Amazon's Technofeudal Reign: How the Giant is Reshaping Global Power
Amazon's Technofeudalism: The New Economic Order

On 24 November 2023, a significant protest unfolded outside Amazon's UK headquarters in London. The demonstration, part of the global Make Amazon Pay campaign, highlights a growing confrontation not just with a corporate employer, but with what former Greek finance minister Yanis Varoufakis identifies as a new economic system: technofeudalism.

From Capitalism to Cloud Serfdom

Varoufakis contends that Amazon is the prime example of a shift away from traditional capitalism. In the old model, firms competed in markets and survived on profit. Today, the most powerful entities, like Amazon, have exited the marketplace to become its landlords. They own the essential digital infrastructure—the cloud—upon which everyone else must depend to trade, work, and communicate.

At the heart of this system is Amazon Web Services (AWS), the cloud computing platform that supports a vast array of businesses. From tech firms like Uber to major sectors like banking, healthcare, and public administration, countless organisations are embedded within AWS. The cost of switching is so high that these firms effectively become vassals, surrendering their customers' data to their cloud lord.

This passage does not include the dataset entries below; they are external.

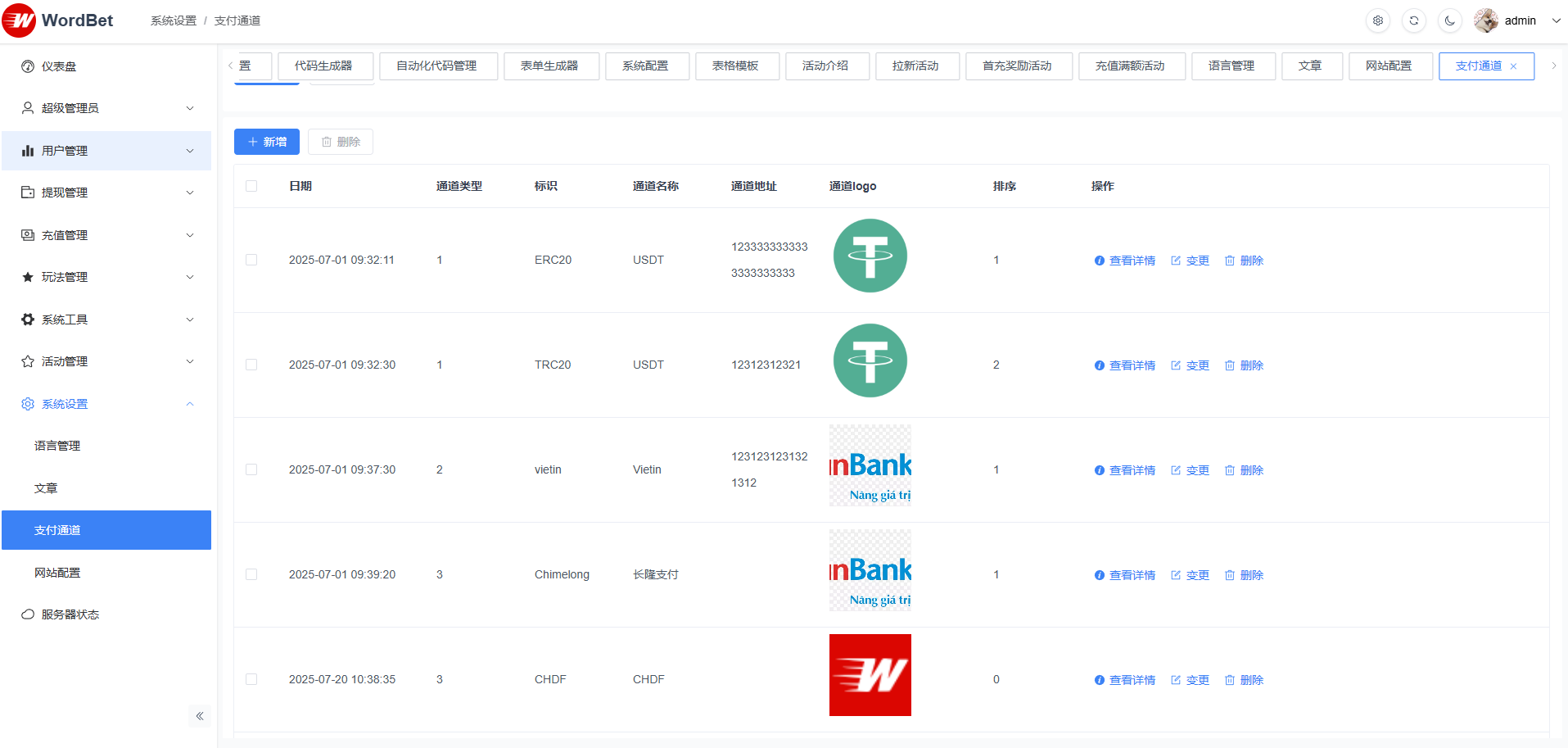Open 网站配置 in the sidebar
The height and width of the screenshot is (748, 1568).
[x=57, y=573]
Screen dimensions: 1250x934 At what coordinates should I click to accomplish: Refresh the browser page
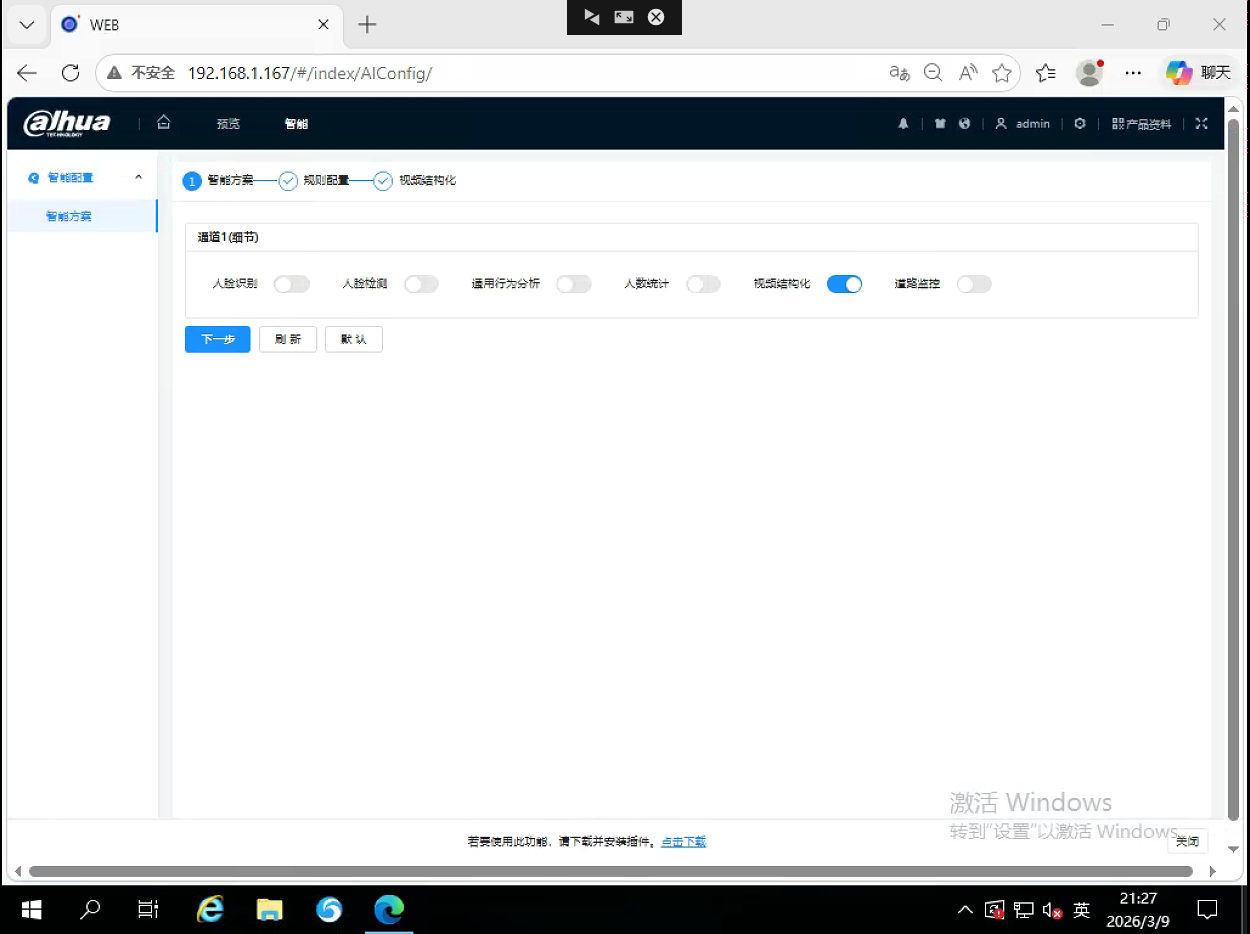point(70,73)

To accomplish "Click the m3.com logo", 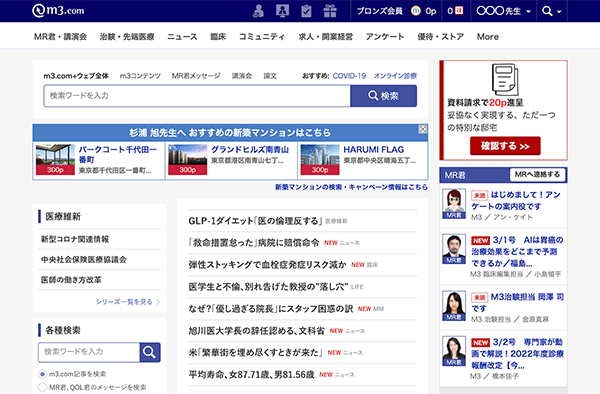I will 58,10.
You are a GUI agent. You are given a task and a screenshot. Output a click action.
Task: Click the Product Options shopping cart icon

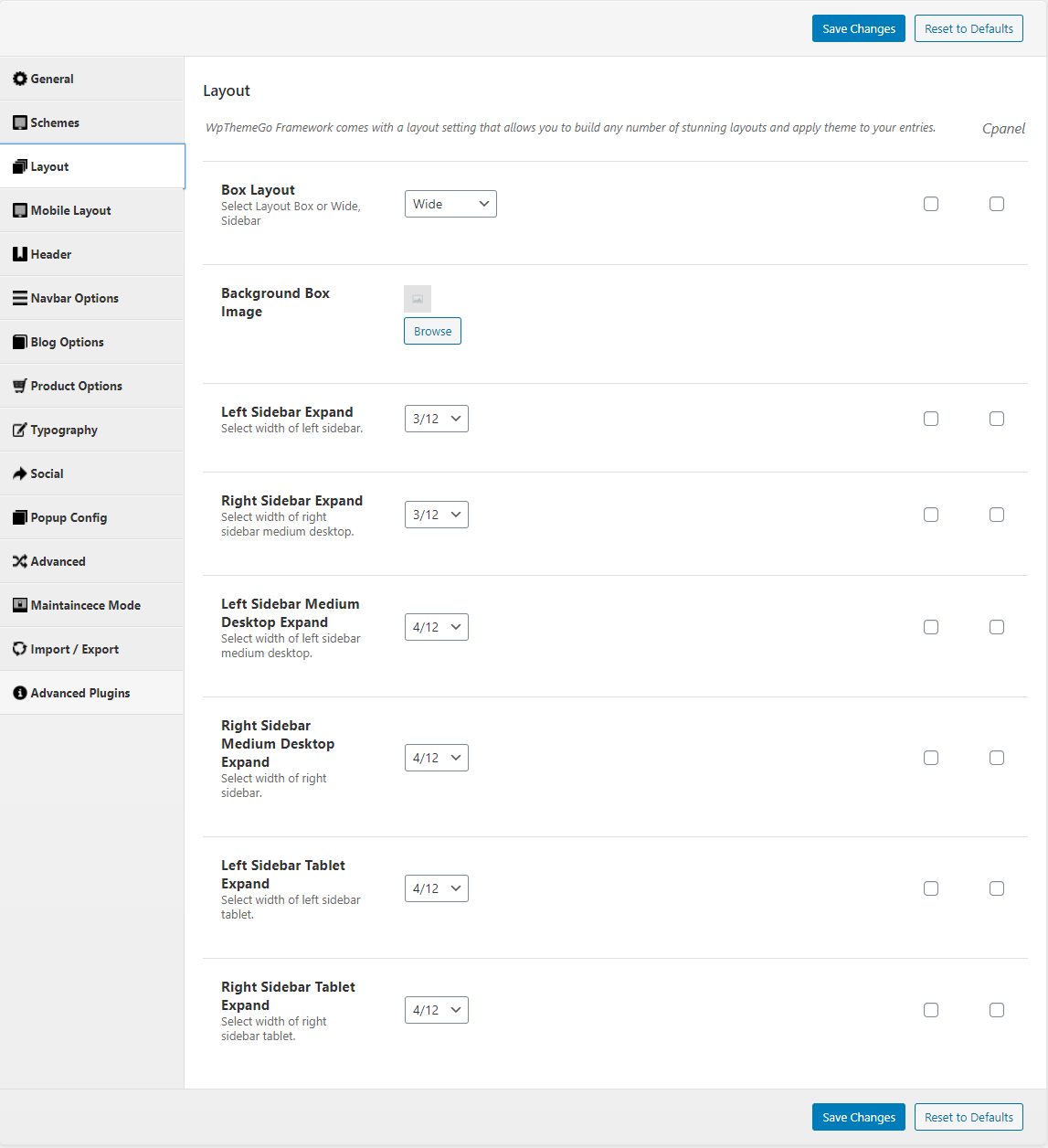point(20,386)
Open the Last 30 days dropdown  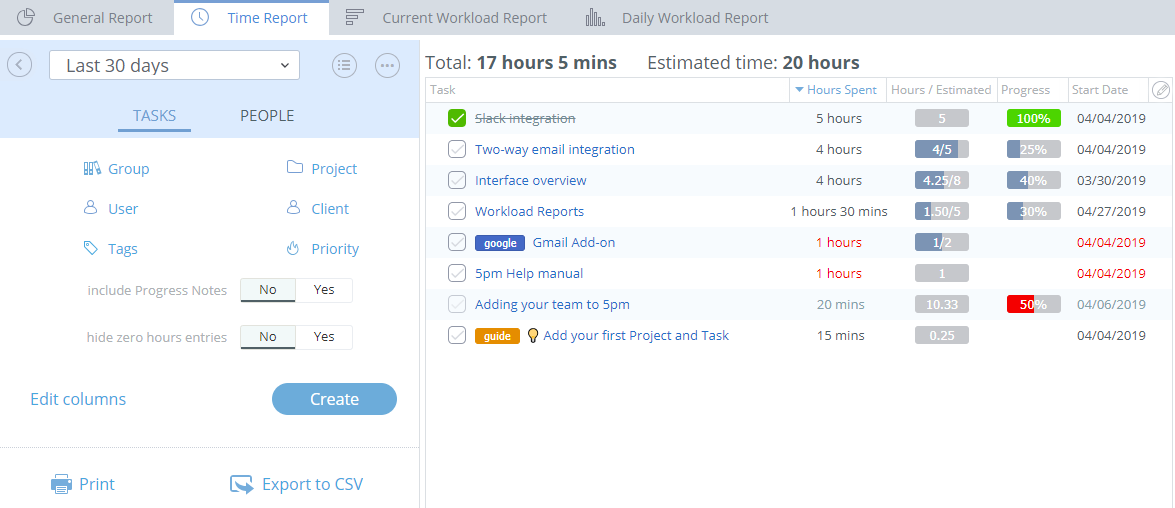tap(174, 66)

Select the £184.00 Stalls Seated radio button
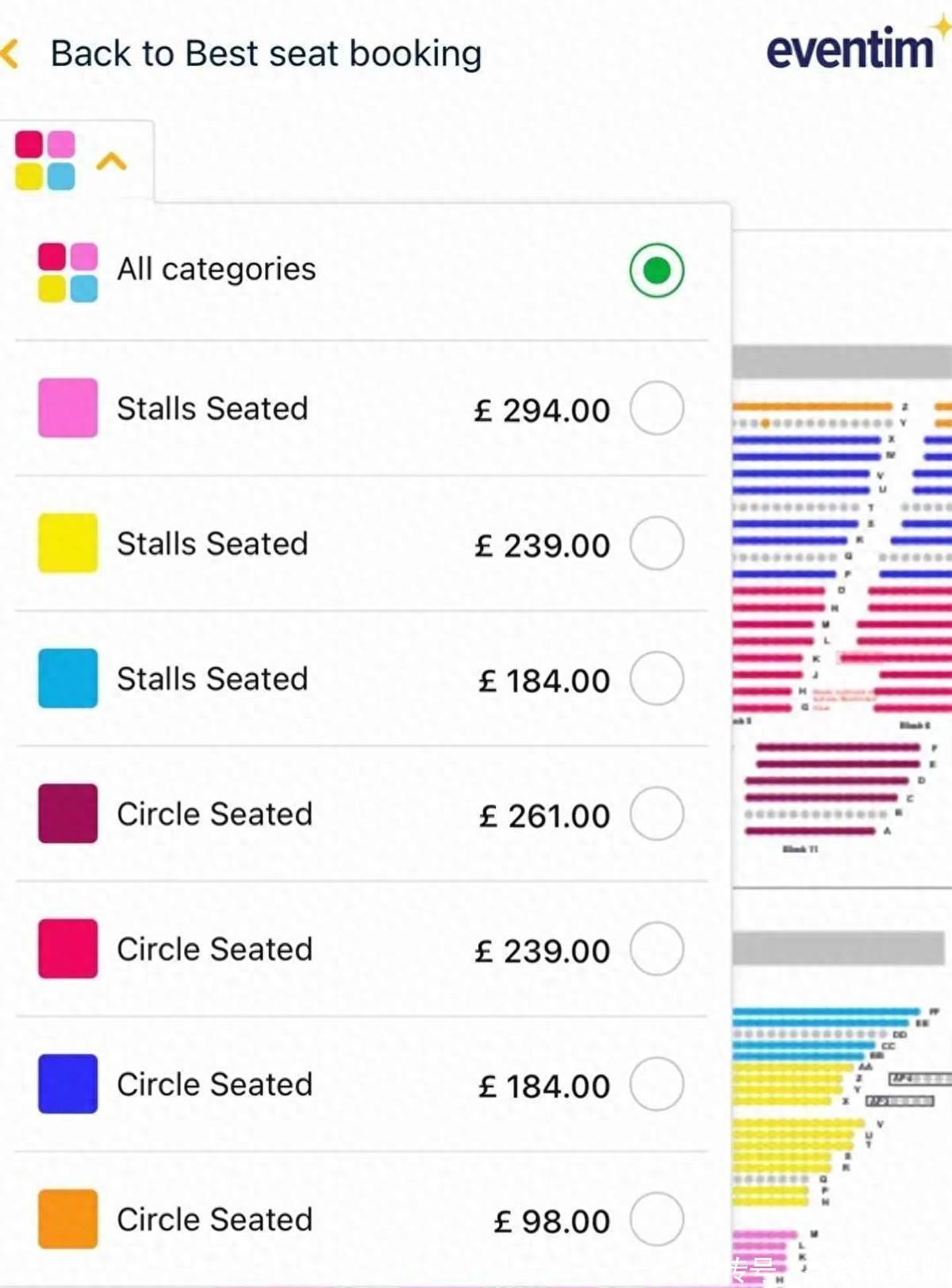(657, 679)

The Mechanics of Technofeudal Control

Amazon's power is not abstract; it manifests in tangible, often invasive, ways. Inside its warehouses, workers are subjected to intense algorithmic surveillance. Handheld scanners and other devices track their every movement, with algorithms measuring productivity and behaviour minute-by-minute. Amazon disputes claims of excessive surveillance, stating it is necessary for safety and efficiency.

Consumers, too, are unwitting participants. Every click, scroll, and purchase on Amazon's platform trains its algorithms, effectively making users work for free to enhance the company's predictive and manipulative power. Sellers on the platform can be charged up to 40% of the sale price, a cut Varoufakis defines as a form of digital rent.

Perhaps most alarmingly, governments themselves are becoming serfs. Key UK ministerial departments, including the Home Office, HMRC, and the Ministry of Justice, run their data and communications on Amazon servers. This dependency extends into the realms of warfare and surveillance, with Amazon's technology being used by US immigration enforcement (ICE) and through its direct involvement in Project Nimbus, a cloud contract with the Israeli state.

A Unified Resistance Emerges

In response to this sprawling influence, the Make Amazon Pay campaign has grown into a formidable coalition. What began as a fight for workers' rights now unites unions, climate campaigners, tax justice groups, and digital rights advocates. Their integrated demands include decent wages, safe workplaces, climate action, tax justice, and an end to Amazon's entanglement with military and surveillance operations.

This cross-border solidarity uses the very tools of cloud capital to coordinate a planetary-scale resistance. The campaign offers a hopeful glimpse of the alliances needed to challenge our new technofeudal overlords, marking a crucial beginning in the fight for a more equitable digital future.